2. Naming Conventions
- Use PascalCase for classes, methods, properties, constants.
- Use camelCase for local variables, parameters, private fields (prefix with underscore for private fields).
- Avoid all caps for acronyms (e.g., HttpClient not HTTPClient).
3. Code Structure
- One class per file (unless inner classes make sense).
- Keep files small and focused.
- Group related classes in namespaces.
- Use regions only when necessary.
4. Classes & Methods
- Keep classes small and cohesive (Single Responsibility Principle).
- Methods should be short and do one thing well.
- Use clear method names.
- Prefer async/await for I/O operations.
5. Comments & Documentation
- Use XML documentation comments (///) for public APIs.
- Comment why, not what.
- Keep comments up-to-date.
- Avoid unnecessary comments if code is self-explanatory.
6. Error Handling
- Use exceptions for exceptional cases, not control flow.
- Catch specific exceptions, not general Exception.
- Log exceptions with enough context.
- Use custom exception classes when needed.
7. Coding Style
- Indentation: 4 spaces (no tabs).
- Line length: aim for 120 characters max.
- Use expression-bodied members for simple properties/methods.
- Use string interpolation instead of concatenation.
8. LINQ & Collections
- Prefer LINQ for readability.
- Use var when the type is obvious, otherwise explicit.
- Avoid premature optimization with LINQ (measure performance first).

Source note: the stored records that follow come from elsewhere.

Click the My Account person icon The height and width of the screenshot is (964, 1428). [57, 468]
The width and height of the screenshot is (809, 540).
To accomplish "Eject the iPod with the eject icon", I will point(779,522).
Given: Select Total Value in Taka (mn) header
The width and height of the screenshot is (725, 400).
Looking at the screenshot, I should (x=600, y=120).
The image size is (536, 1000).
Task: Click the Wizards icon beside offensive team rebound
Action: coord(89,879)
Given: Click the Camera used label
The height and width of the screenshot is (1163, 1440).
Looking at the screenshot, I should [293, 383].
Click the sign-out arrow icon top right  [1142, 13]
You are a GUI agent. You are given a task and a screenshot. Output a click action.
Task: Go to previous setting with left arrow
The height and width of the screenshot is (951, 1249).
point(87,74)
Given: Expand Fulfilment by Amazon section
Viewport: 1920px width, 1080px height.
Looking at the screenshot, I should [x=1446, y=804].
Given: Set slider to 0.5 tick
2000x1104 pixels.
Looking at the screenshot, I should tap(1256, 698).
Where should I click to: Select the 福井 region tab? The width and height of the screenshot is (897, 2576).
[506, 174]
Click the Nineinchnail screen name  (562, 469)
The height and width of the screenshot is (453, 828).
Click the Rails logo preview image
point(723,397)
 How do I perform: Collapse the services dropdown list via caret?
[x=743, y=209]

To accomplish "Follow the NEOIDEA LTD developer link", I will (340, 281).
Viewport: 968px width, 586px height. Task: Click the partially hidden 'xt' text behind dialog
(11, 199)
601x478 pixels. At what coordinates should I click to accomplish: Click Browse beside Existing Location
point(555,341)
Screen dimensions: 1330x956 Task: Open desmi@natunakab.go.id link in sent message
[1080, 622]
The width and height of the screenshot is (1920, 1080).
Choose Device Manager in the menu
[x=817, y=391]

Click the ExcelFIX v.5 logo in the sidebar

9. Dependency Injection (DI)
- Use constructor injection over property injection.
- Register services with appropriate lifetime (Singleton, Scoped, Transient).
- Avoid service locators in business logic.
10. Asynchronous Programming
- Use async/await with Task or ValueTask.
- Do not block async code with .Result or .Wait().
- Use ConfigureAwait(false) in library code (not needed in ASP.NET Core apps).
11. Unit Testing
- Write unit tests for business logic.
- Use naming convention: MethodName_StateUnderTest_ExpectedBehavior.
- Keep tests independent and repeatable.
- Use mocking frameworks (e.g., Moq) for dependencies.
12. Security & Performance
- Never store secrets in code (use Secret Manager or Azure Key Vault).
- Validate user inputs (never trust client-side data).
- Use IAsyncEnumerable for streaming data.
- Use Span and Memory in performance-critical paths.
13. Project Structure
/src
/MyApp.Api
/MyApp.Application
/MyApp.Domain
/MyApp.Infrastructure
/tests
/MyApp.UnitTests
/MyApp.IntegrationTests
- Separate concerns: API, business logic, domain models, persistence, etc.
- Follow Clean Architecture or Onion Architecture where possible.